I rest my hand over my stomach again, the gesture no longer feeling strange. “I’m okay.”
She exhales, relief written plainly across her face. “I worry.”
“I know. You always have.”
She sits beside me, close enough that our shoulders touch. “I just want you to be happy, Katie.”
The nickname tugs at something deep and old. “I am,” I say, surprising us both with how true it feels. “Not in the way you probably imagined. But I am.”
She smiles, eyes shining. “I never imagined much beyond you being safe.”
The room falls quiet for a moment, filled with the soft hum of the city outside and the faint rustle of shopping bags settling into place.
“You know, when you were little, you used to make me read you gossip magazines before bed.”
I laugh. “More like you loved reading me those magazines before bed.”
“I did,” she admits. “They were ridiculous and dramatic and full of lives that weren’t ours. It was an escape.”
“And now I write them.”
She nudges my knee. “You made a career out of bedtime stories. I’m proud of you.”
Emotion wells up unexpectedly, thick and warm. “You did the best you could. I know that.”

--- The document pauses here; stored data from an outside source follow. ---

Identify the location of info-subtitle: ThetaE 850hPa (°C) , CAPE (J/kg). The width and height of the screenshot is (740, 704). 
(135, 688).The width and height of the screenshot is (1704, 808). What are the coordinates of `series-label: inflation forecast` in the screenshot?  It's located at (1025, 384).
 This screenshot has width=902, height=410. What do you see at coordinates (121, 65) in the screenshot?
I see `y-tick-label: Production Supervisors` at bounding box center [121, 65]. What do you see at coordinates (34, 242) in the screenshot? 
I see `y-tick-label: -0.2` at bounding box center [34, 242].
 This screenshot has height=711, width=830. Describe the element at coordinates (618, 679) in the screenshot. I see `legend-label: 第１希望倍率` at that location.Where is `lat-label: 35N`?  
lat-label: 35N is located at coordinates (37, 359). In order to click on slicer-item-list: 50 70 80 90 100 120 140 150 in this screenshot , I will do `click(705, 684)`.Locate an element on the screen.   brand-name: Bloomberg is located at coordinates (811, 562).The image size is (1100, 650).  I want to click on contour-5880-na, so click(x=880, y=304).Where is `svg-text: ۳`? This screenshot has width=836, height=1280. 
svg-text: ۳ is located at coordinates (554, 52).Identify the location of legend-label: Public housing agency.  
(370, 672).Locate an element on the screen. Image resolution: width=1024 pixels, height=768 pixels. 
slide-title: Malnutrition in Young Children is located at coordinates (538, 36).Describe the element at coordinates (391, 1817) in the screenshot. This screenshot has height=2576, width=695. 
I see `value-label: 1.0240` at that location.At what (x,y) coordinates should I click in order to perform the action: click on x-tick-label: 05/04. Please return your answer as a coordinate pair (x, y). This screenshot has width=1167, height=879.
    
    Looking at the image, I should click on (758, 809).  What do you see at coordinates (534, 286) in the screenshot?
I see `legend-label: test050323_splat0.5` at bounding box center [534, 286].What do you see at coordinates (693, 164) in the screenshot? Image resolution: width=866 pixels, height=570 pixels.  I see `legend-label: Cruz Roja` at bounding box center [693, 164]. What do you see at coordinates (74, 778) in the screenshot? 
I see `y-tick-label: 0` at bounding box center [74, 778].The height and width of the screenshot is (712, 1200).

She reaches for my hand, squeezing. “So will you.”
Mom asked about the father once, and I told her the truth. It was a one-night stand. I didn’t tell her about Somalia; she was mad enough that I went there without telling her. She accepted it without second thought, and I’m grateful for that.
Later, after she’s gone to bed and the apartment settles into its nighttime quiet, I wander through the living room, picking uptiny socks and placing them into a basket, straightening things that don’t need straightening.
I pause by the window, city lights reflecting at me, and press my palm to the glass, thinking about James. I’ve done everything I can to find him, and he’s determined not to be found. The realization isn’t bitter—it’s calm.
He didn’t stay. He didn’t promise. He didn’t soften the truth to spare my feelings. In his own brutal way, he was honest, and that honesty changed me in ways I’m still uncovering.
“This is going to be okay,” I whisper to myself as much as to the life growing inside me. “I’m going to do right by you. I don’t know how yet. But I will.”
Outside, a siren wails briefly before fading into the distance. Life continues. Always has. Always will.
James is out there somewhere, moving through the world like a shadow, doing things I don’t want to imagine. He exists beyond my reach, beyond my understanding, and for the first time since Somalia, that truth doesn’t feel like an open wound.
It feels like closure.
12
RYDER
Dawn comes slow in the mountains, light bleeding into the valley. I move through it without hurry, boots quiet against frost-hardened ground, breath steady, senses open. This is the hour I prefer—the thin line between night and day, when the world hasn’t decided what it’s going to demand yet. The air is sharp, clean, and cold enough to sting but not enough to bite.
The rifle sits easy in my hands, familiar as my own weight. Out here, there’s no rush, no countdown ticking in the back of my skull. I track because I enjoy it. It reminds me what patience looks like when it isn’t weaponized.
A bird startles from a nearby branch, wings beating hard.
“Easy,” I murmur, not lifting my head. “I see you.”
The sound of my own voice doesn’t feel strange out here. It never has. I talk to the trees when the wind shifts through them, to the dogs at my heels, to the animals I hunt and thank when I take them. Not because I expect an answer, but because silence doesn’t need to be empty to be respected.
The dogs range ahead of me—lean bodies moving through brush with the kind of quiet purpose that only comes from good breeding and better training. German Shorthaired Pointers—built for distance, endurance, and focus. I raised them from eight weeks old, trained them myself, shaped every instinct with patience and repetition instead of force.